On Wed, 27 Jul 2005 20:34, Alexandre Julliard wrote:
Since there is no way of knowing if the target window uses the same code page, or even if its code page won't change between the time the message is stored in the queue and when it is retrieved, the only sane approach is to store messages in the queue in Unicode. Only SendMessage calls that bypass the queue avoid the translation. I'm pretty sure that this is what Windows does too, if you have a test demonstrating the opposite I'd be very interested to see it.
I have just finished running a series of tests using the attached programs - msgchar, msgchar2 and msgchar3.
* The short version:
WM_CHAR messages are delivered "immediately" whether sent by SendMessage or PostMessage. Where there is a conversion from A->W or W->A, the conversion is performed using a modified CP1252 table regardless of the values of CP_THREAD_ACP and CP_ACP. Effectively, when sending a message to a window that was created by a thread in a different code page, if SendMessageA is used, no translation is performed. This was tested on a Win2k system with a default of CP1252 (Western Europe) and a WinXP system with a default ACP of CP950 (Chinese Traditional).
The table used for the conversion differs from the real CP1252 table in that characters 81, 8D, 8F, 90 and 9D, which are unassigned in CP1252, are converted to and from the Unicode characters with the same value (+). This results in a round-trippable conversion via Unicode, so that for WM_CHAR PostMessageA to an ANSI window will always work provided the data is in the code page expected by the recipient, but SendMessageA and PostMessageA to a Unicode window and SendMessageW and PostMessageW to an ANSI window are only guaranteed to get the correct result if CP1252 is used or the messages are limited to characters in the range 0x00->0x7f (assuming nothing exotic has been done like setting the ACP to an EBCDIC code page).

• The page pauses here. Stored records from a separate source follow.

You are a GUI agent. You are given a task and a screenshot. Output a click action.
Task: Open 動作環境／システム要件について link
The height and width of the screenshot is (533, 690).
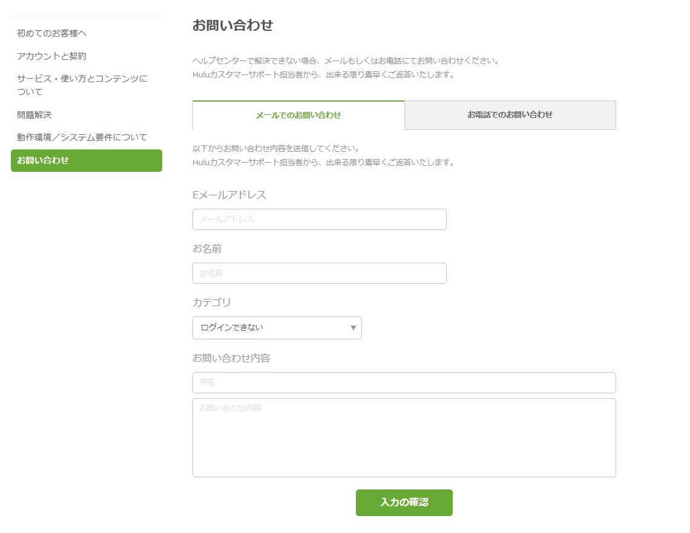(82, 137)
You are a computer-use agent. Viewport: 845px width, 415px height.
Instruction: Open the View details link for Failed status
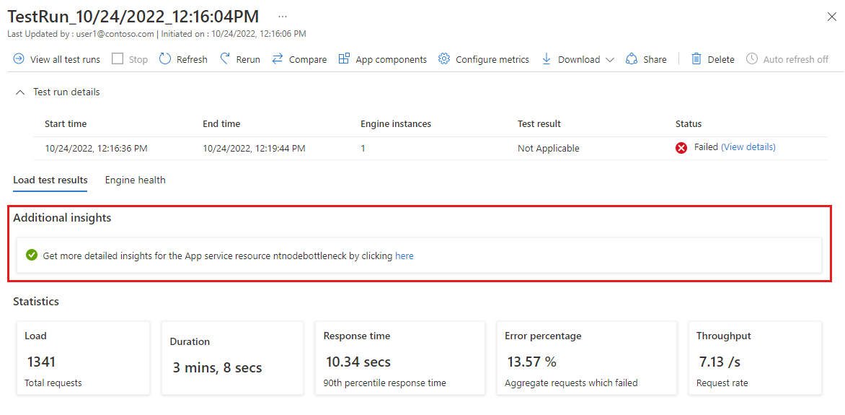tap(748, 147)
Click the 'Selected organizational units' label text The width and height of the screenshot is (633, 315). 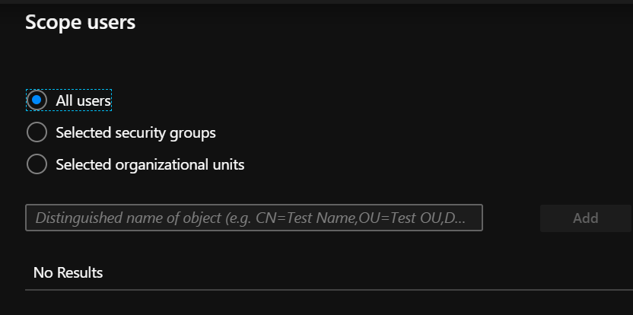(150, 164)
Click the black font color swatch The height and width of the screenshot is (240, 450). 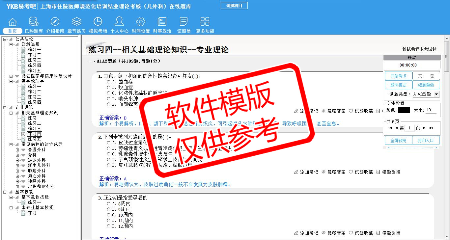[x=404, y=110]
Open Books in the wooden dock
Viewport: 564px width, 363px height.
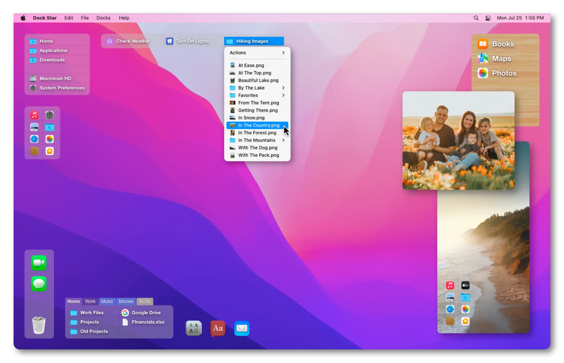click(496, 44)
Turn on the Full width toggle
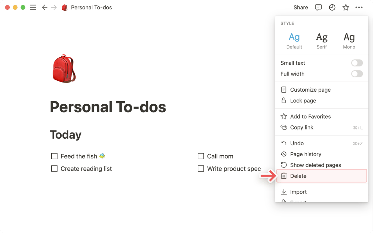Viewport: 373px width, 233px height. [357, 74]
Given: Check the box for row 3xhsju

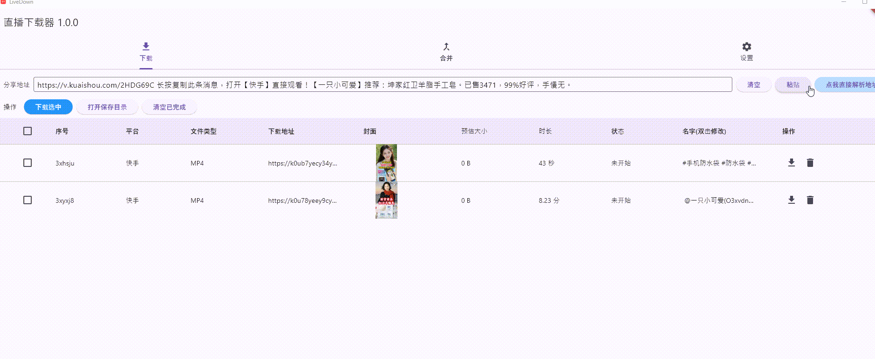Looking at the screenshot, I should pos(27,163).
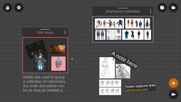Open the folder icon to load a canvas

coord(173,8)
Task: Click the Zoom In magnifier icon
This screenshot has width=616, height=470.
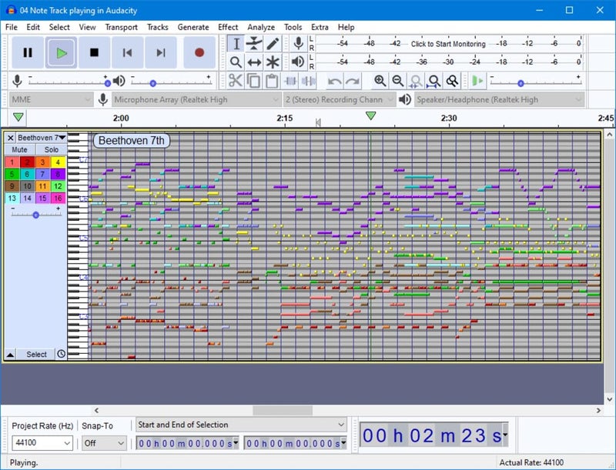Action: (379, 79)
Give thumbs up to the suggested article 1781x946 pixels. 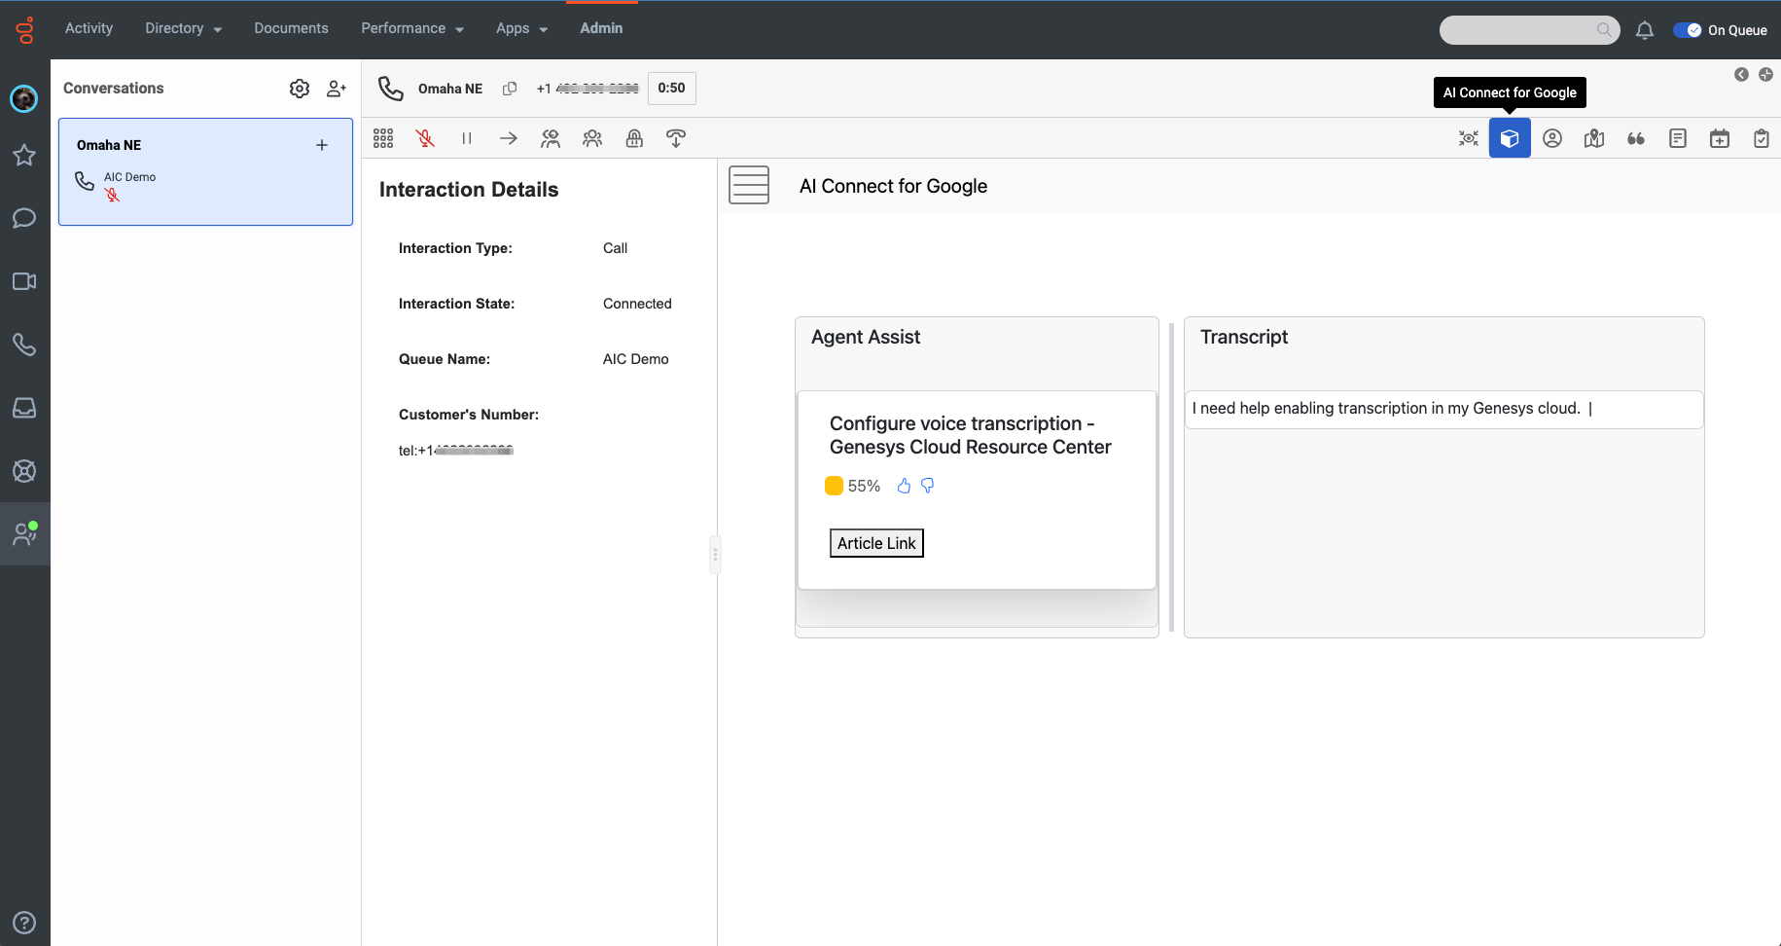pos(904,486)
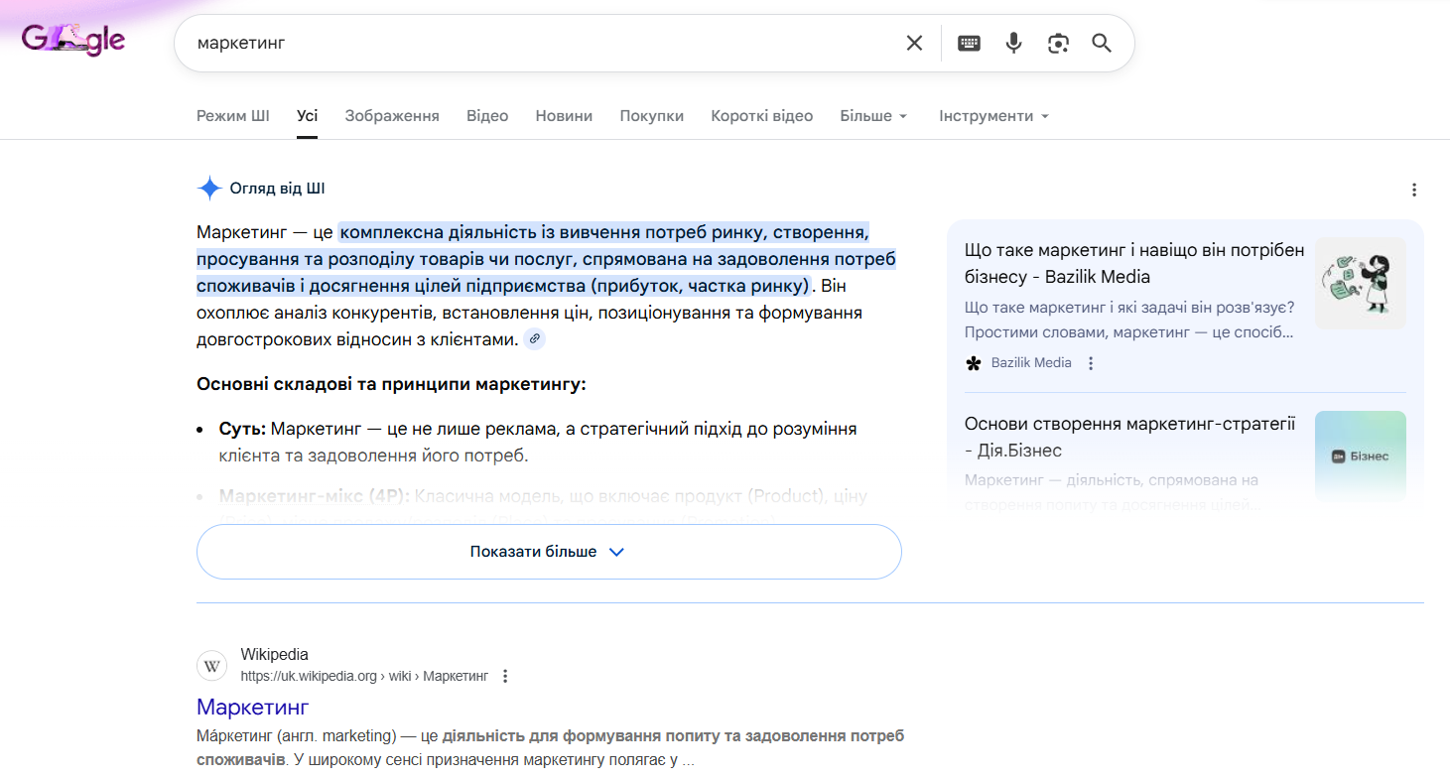This screenshot has height=780, width=1450.
Task: Open the link sources icon after the AI summary
Action: pos(535,338)
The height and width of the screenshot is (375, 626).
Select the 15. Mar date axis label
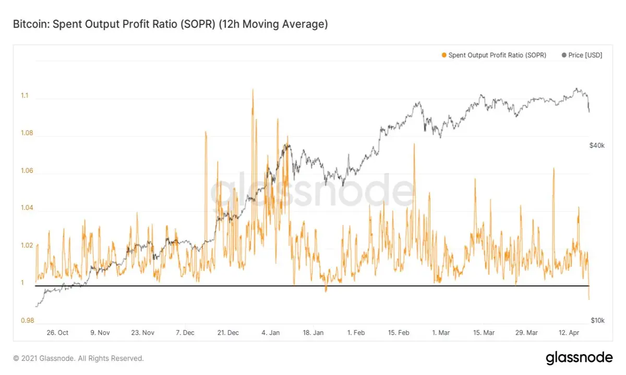tap(484, 332)
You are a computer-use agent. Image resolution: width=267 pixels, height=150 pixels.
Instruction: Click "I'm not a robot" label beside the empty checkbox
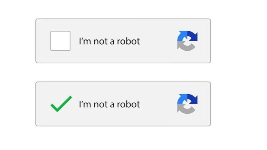tap(109, 41)
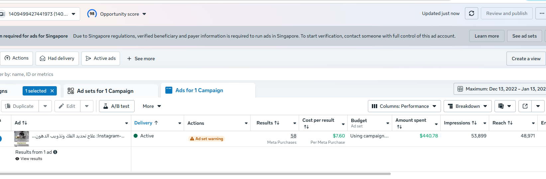Refresh the ads data with the reload icon

pos(471,13)
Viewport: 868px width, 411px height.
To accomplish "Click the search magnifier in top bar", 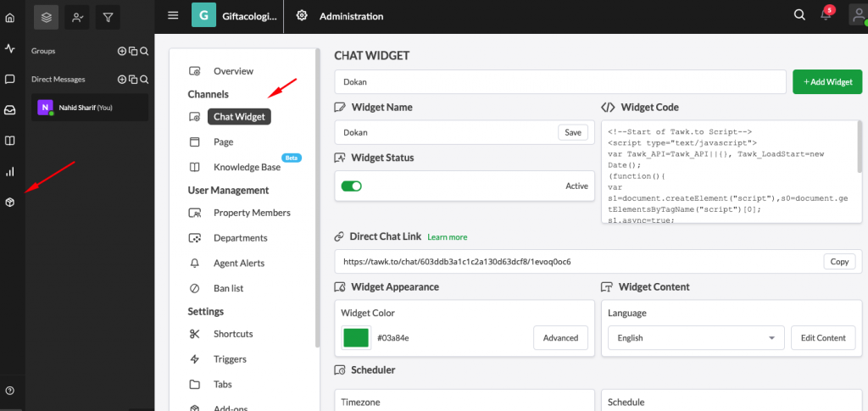I will (x=799, y=15).
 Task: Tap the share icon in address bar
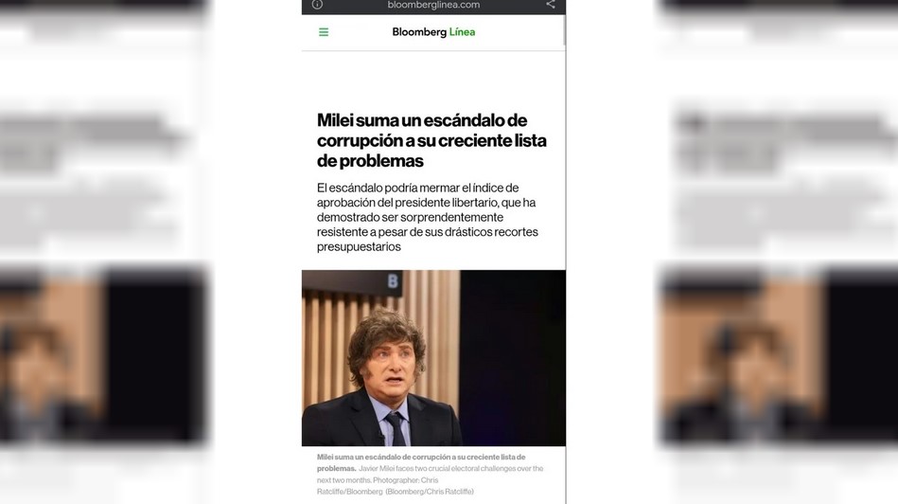click(x=551, y=5)
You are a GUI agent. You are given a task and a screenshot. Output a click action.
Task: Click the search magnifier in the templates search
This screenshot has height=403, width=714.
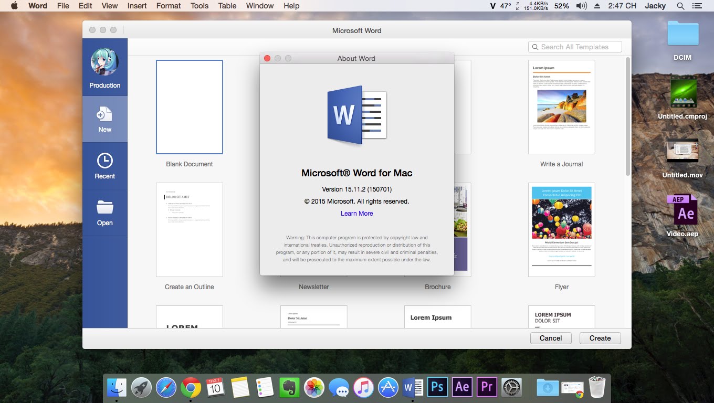(535, 47)
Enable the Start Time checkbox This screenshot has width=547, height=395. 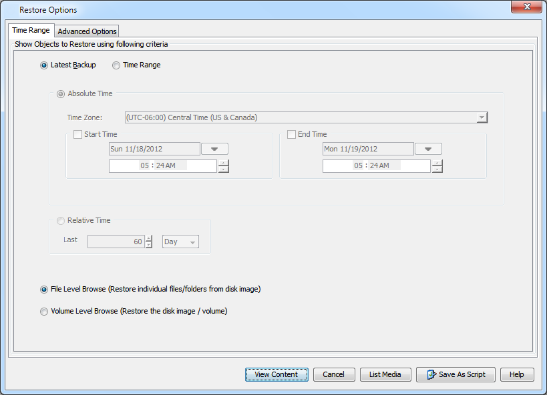pos(77,133)
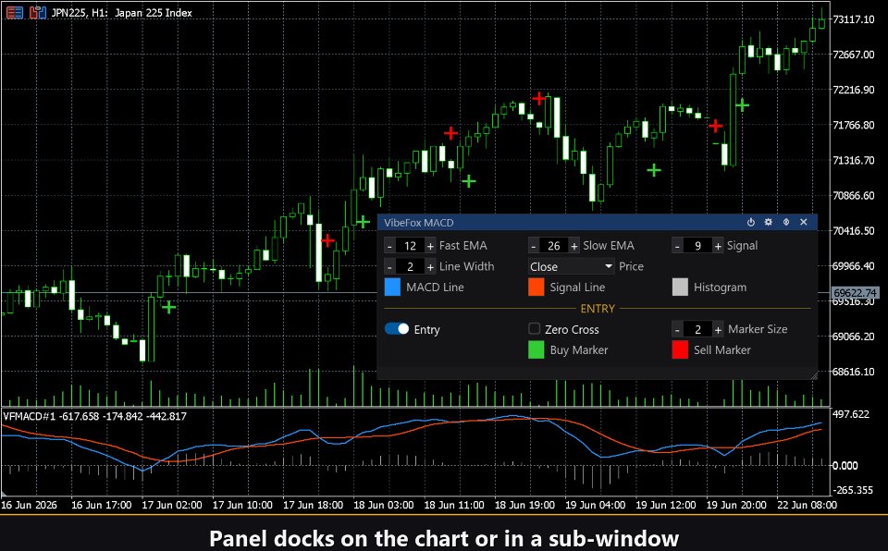Click the gray Histogram color swatch
This screenshot has height=551, width=888.
click(680, 288)
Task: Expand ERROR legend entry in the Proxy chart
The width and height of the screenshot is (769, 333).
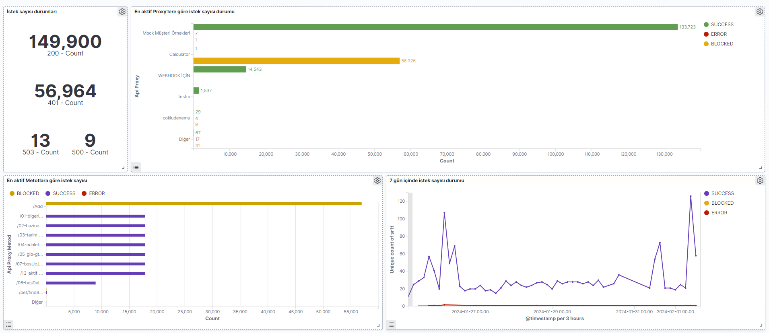Action: (x=718, y=34)
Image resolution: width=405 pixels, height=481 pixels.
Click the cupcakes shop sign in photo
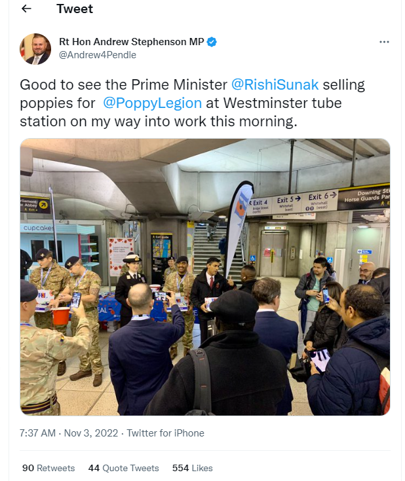coord(38,228)
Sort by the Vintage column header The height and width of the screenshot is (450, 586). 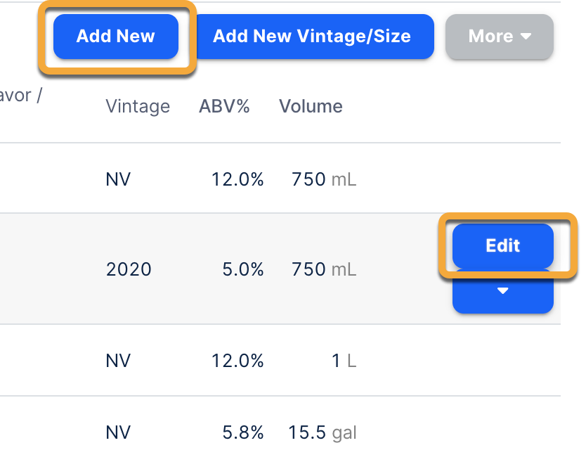coord(138,106)
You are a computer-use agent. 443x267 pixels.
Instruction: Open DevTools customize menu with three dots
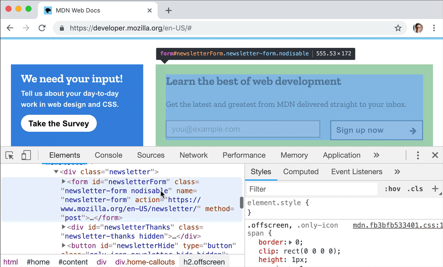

(+) - The CP1252 table in libs/unicode/c_1252.c does the same thing, but is seems Microsoft's CP1252 table also does this despite the fact that every published document on the code page says those characters are undefined.
* The long version
The first two programs create windows after setting the thread locale to be Chinese Traditional, which results in a CP_THREAD_ACP of 950. They then create additional threads with a locale of Japanese, which gets a CP_THREAD_ACP of 932. They create windows using both the W and A versions of the RegisterClass and CreateWindow API calls, and then tests sending messages using SendMessageA and SendMessageW for Unicode character 0x6893 (CP932 0x88 0xB2 and CP950 0xB1 0xEA). The difference between msgchar and msgchar2 is that the first uses GetMessageA/DispatchMessageA and the second uses GetMessageW/DispatchMessageW.
The third program tests more characters and the 950->932 direction and 950->950 transmissions, and was used to verify that a modified CP1252 is what is being used.
Note that 0x88, which is a lead byte in CP892, is one of the characters that maps outside the Latin1 page in Unicode (CP1252 0x88 is Unicode 0x02C6), which makes double-byte characters beginning with that code ideal for these tests.
The results were surprising. No matter what I did, when SendMessageW was used to send WM_CHAR to a window registered with RegisterClassA, the conversion was performed using a modified CP1252 - even if the system code page and thread code page for the receiving thread was CP950. When sending WM_CHAR using SendMessageA to a window registered with RegisterClassW, the conversion was also performed using CP1252 - even if the code page and thread code page for the receiving thread was CP950 (and for the sending thread was CP932).
When using SendMessageA to send WM_CHAR to a window registered with RegisterClassA, no conversion is performed even if the threads have different values for CP_THREAD_ACP.
In other words, where a conversion is performed it is always based on the modified CP1252, which has the effect that no visible conversion is ever performed for A->A messages.
In the first 3 sets of results (the ones listed as "results.*"), W->W PostMessages lose information because GetMessageA and DispatchMessageA are used. The next 2 sets of results (listed as "results2.*") do not show this loss, suggesting that messages are stored in the queue in "Unicode" based on the modified CP1252 conversion.
A 5 second delay was used between all calls to SendMessage and PostMessage, and lead bytes were never being held back to wait for the trail bytes.
Obviously Windows is fundamentally broken in the way it handles this. The general rule for applications has to be that if IsWindowUnicode is true, use SendMessageW with the Unicode character, and if false, use SendMessageA with the ANSI character, preferably knowing the code page expected by the recipient. Applications should avoid GetMessageA, TranslateMessageA and DispatchMessageA and use the W ones exclusively (since they might be processing a message for a Unicode window - perhaps the rich edit control?)
I also ran the program under Wine to test its behaviour, which does not match the behaviour of Windows at all.
The source to the test programs is attached, together with the output of the tests.